The fire from the bottom of the chimney creates a strong draft that gets the closely packed charcoal burning in about 10 minutes,


----------



## matts (May 11, 2006)

amber said:
			
		

> Matts, charcoal made from wood?



Most charcoal is made from wood.  The cheaper ones use bituminous coal, but the better brands use wood charcoal mixed with coal.

The wood charcoal I was elluding to is made of pure wood.  It's the original charcoal [my father told me during WWII that he say the ladies in Italy making this fuel by piling wood up, lighting it on fire, and covering it up to smolder like a teepee with a whole at the top] , and is made by slowly baking wood down until is becomes the lightweight black pieces that you find in your fireplace or campfire.  I can't remember the name of the retail brand of this charcoal, but it looks to me that they make it from scrap cuts of lumber.

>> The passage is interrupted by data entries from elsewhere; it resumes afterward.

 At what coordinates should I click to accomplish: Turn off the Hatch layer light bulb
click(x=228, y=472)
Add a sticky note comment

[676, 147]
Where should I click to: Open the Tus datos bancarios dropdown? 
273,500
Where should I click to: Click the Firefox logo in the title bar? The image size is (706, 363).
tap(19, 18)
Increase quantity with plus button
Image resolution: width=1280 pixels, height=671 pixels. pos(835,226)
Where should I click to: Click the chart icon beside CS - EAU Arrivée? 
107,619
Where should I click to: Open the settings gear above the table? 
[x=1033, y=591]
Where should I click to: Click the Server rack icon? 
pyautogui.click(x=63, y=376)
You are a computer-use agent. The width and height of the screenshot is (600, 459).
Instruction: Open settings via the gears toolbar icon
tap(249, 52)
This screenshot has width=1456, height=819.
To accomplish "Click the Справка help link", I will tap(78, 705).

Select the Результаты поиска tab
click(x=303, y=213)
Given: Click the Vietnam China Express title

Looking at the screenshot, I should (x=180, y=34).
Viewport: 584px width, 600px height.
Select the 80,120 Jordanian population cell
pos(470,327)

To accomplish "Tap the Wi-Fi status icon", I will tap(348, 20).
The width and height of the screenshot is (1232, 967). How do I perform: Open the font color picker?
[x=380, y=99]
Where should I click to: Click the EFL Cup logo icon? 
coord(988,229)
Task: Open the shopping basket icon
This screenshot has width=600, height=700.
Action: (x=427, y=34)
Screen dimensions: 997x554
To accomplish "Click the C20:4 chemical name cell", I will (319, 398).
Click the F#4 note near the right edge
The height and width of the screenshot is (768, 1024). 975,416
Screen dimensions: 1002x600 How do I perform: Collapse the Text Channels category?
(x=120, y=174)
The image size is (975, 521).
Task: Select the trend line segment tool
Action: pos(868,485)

This natural charcoal is very light and if you are in the US and have a Trader Joe's store near you they have it, or you can go to the US national roofing supplier The Roof Center to get it -- they're all over the place.

It burns hotter and faster then Kingsford, but it is controlable, and you may need to add more charcoal for long cooking [more than an hour].  But it lights fast, is great at the beach, and is light in weight.  We keep a bag of each around and use whichever one fits the need, quick fast fire, or slow reliable heat.


----------



## bknox (Jun 21, 2006)

Here in Chicago I can Buy El Gallito (the rooster?) Brand Mesquite (lump) at the Mexican Market. I love it and I use lighter fluid if I am void of paper I can use. Every now and again I will pick up the Kingsford Mesquite but find it to have less of the smoky flavor.

Bryan


----------



## Robo410 (Jun 21, 2006)

chunk charcoal with a chimney in my Weber...does me right for grilling and hot smokin' ... and my barrel barbeque for low and slow.  Yes you need both! Aren't we all obsessive cooks?? lol


----------



## JohnL (Jun 21, 2006)

Kingsford in the ECB smoker, stacked in the "Minion Method",
Lump carcoal for direct grilling. Always started with either a chimney or a propain torch.


----------



## skilletlicker (Jun 21, 2006)

Robo410 said:
			
		

> chunk charcoal with a chimney in my Weber...does me right for grilling and hot smokin' ... and my barrel barbeque for low and slow. Yes you need both! Aren't we all obsessive cooks?? lol


Robo summed it up pretty well for me.

In my neck of the woods, I hear (but don't participate in) arguments about the best land for deer cabins and que fuel harvest.  I think the rule is you have to be native born (meaning within the county) to engage in these discussions.


----------



## sattie (Jun 21, 2006)

I did not realize that is what the chimney did.... ok, gonna have to try this because I am a Kingsford charcoal lighter fluid gal!  Thanks for the info!!!!  

So the chimney... just put some wadded np in the bottom, pile the charcoals on top and light?  When the coals are ready, remove the chimney and wha-la?


----------



## sattie (Jun 21, 2006)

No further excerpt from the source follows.